Saved entries
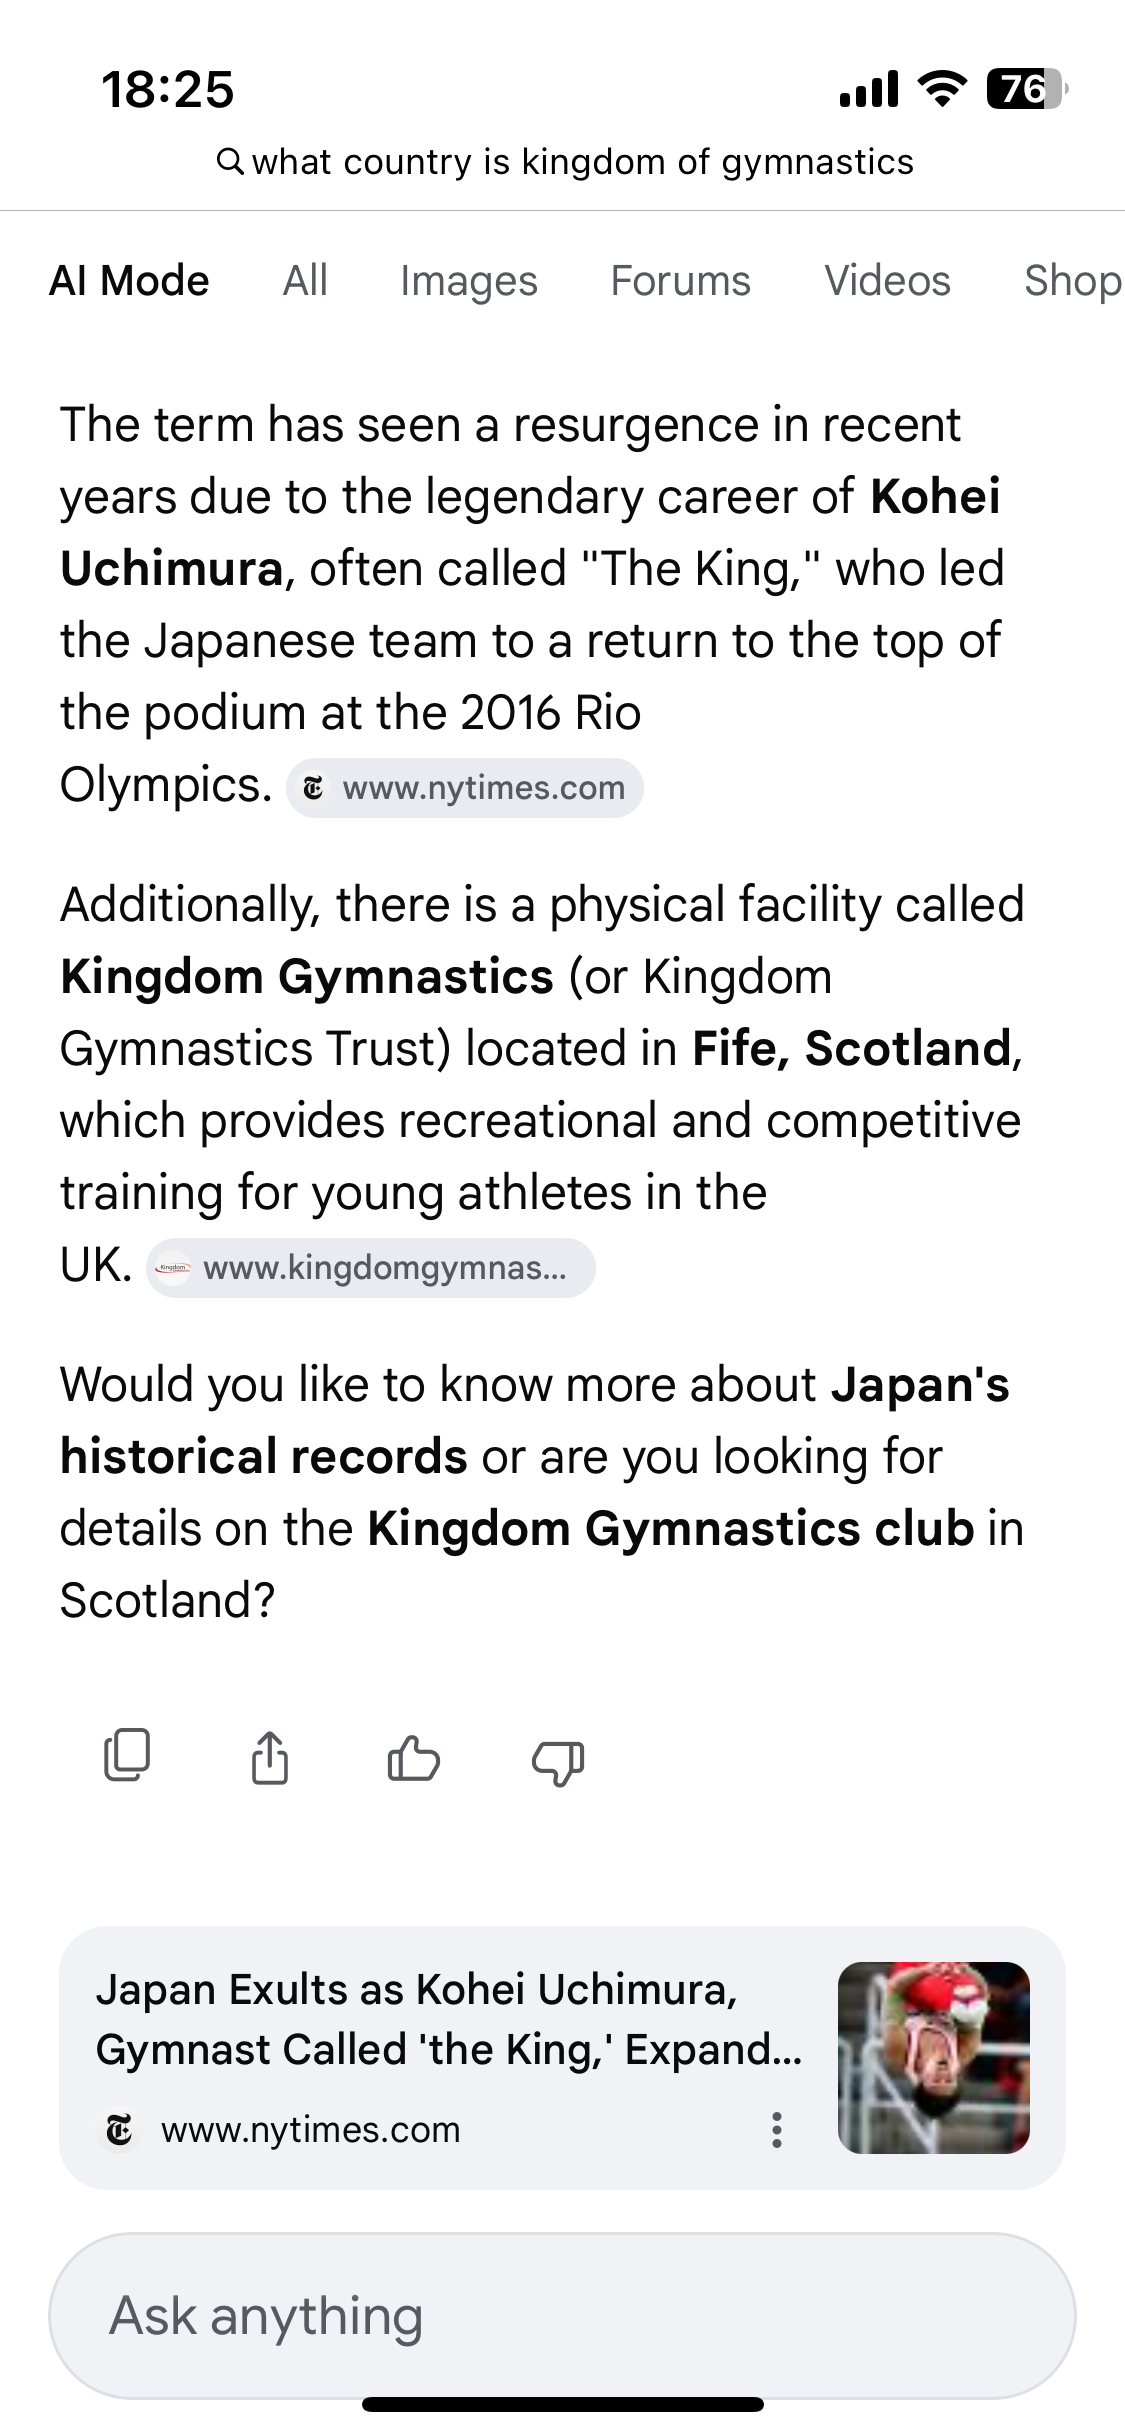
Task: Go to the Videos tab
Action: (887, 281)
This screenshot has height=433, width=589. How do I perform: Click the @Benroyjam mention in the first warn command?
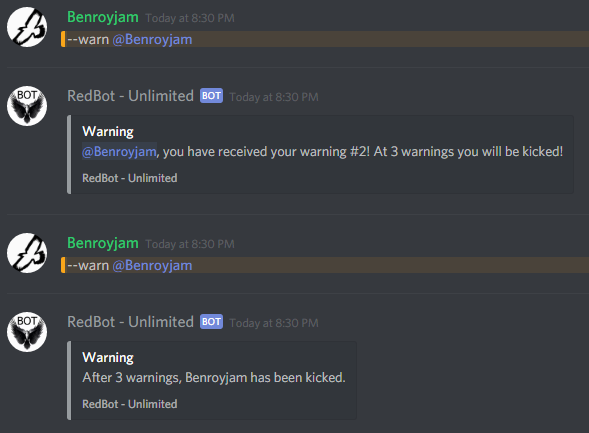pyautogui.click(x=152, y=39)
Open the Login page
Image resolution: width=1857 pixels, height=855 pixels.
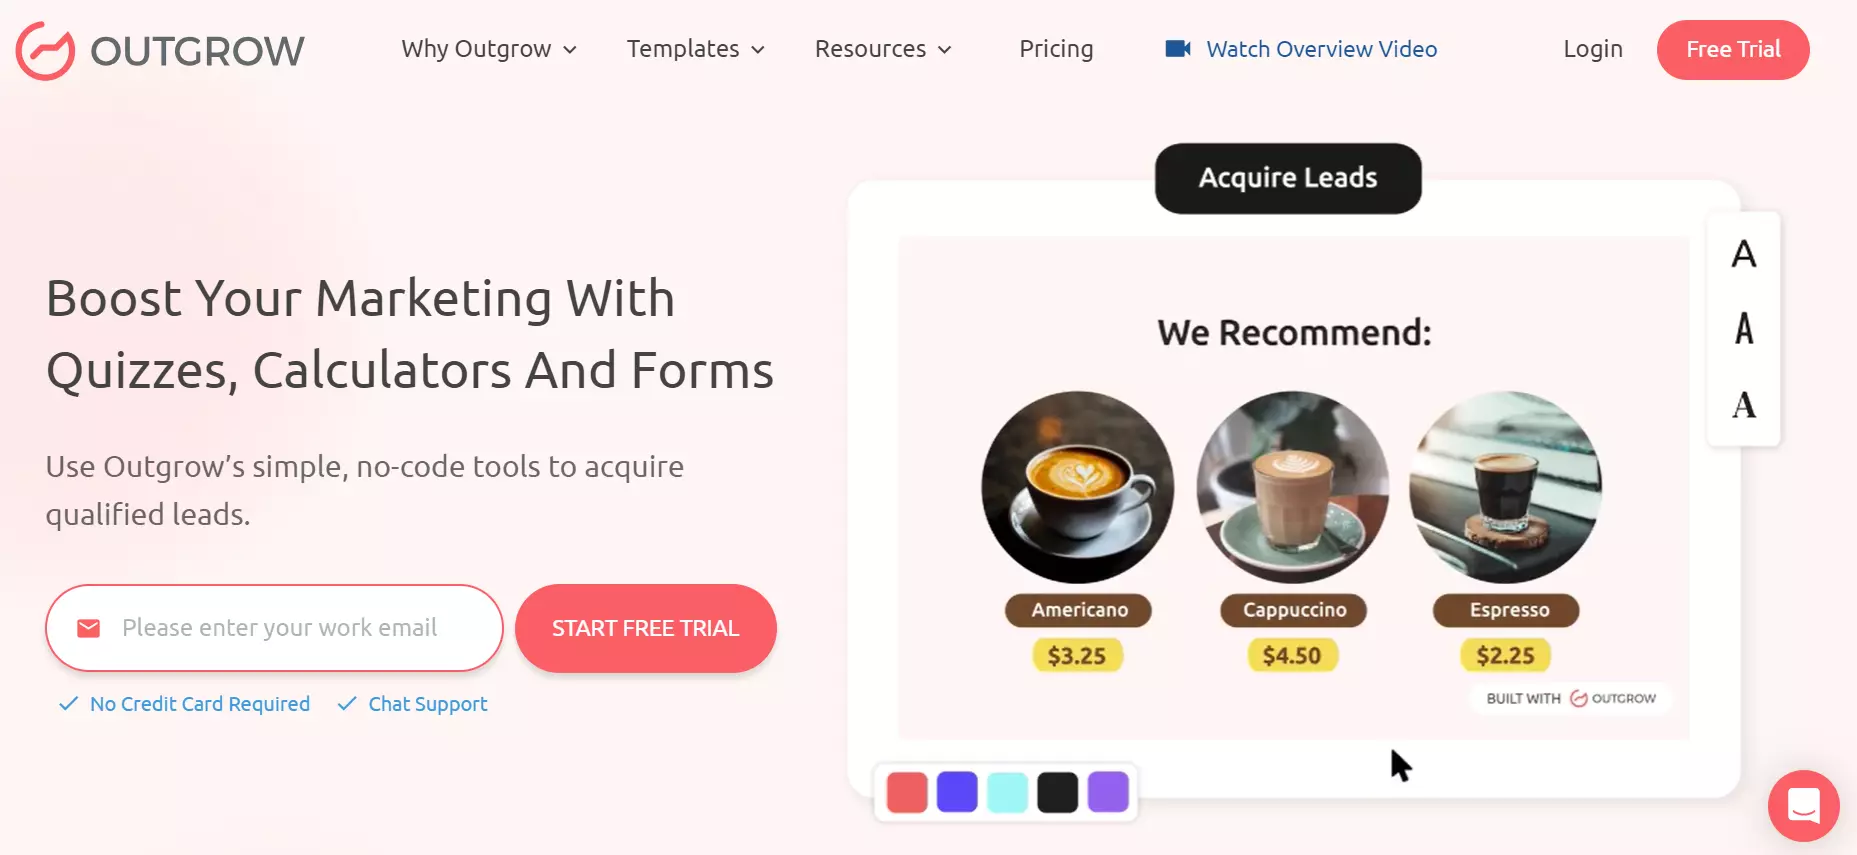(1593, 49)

▸ **What is being asked**
Rewrite every line of the listing above as a numbered list, omitting blank lines and excluding the pictures.

▸ **Full answer**
1. Task: Go to the Videos tab
2. Action: (887, 281)
3. This screenshot has height=433, width=589. How do I perform: Click the @Benroyjam mention in the first warn command?
4. pyautogui.click(x=152, y=39)
5. Open the Login page
6. Image resolution: width=1857 pixels, height=855 pixels.
7. (1593, 49)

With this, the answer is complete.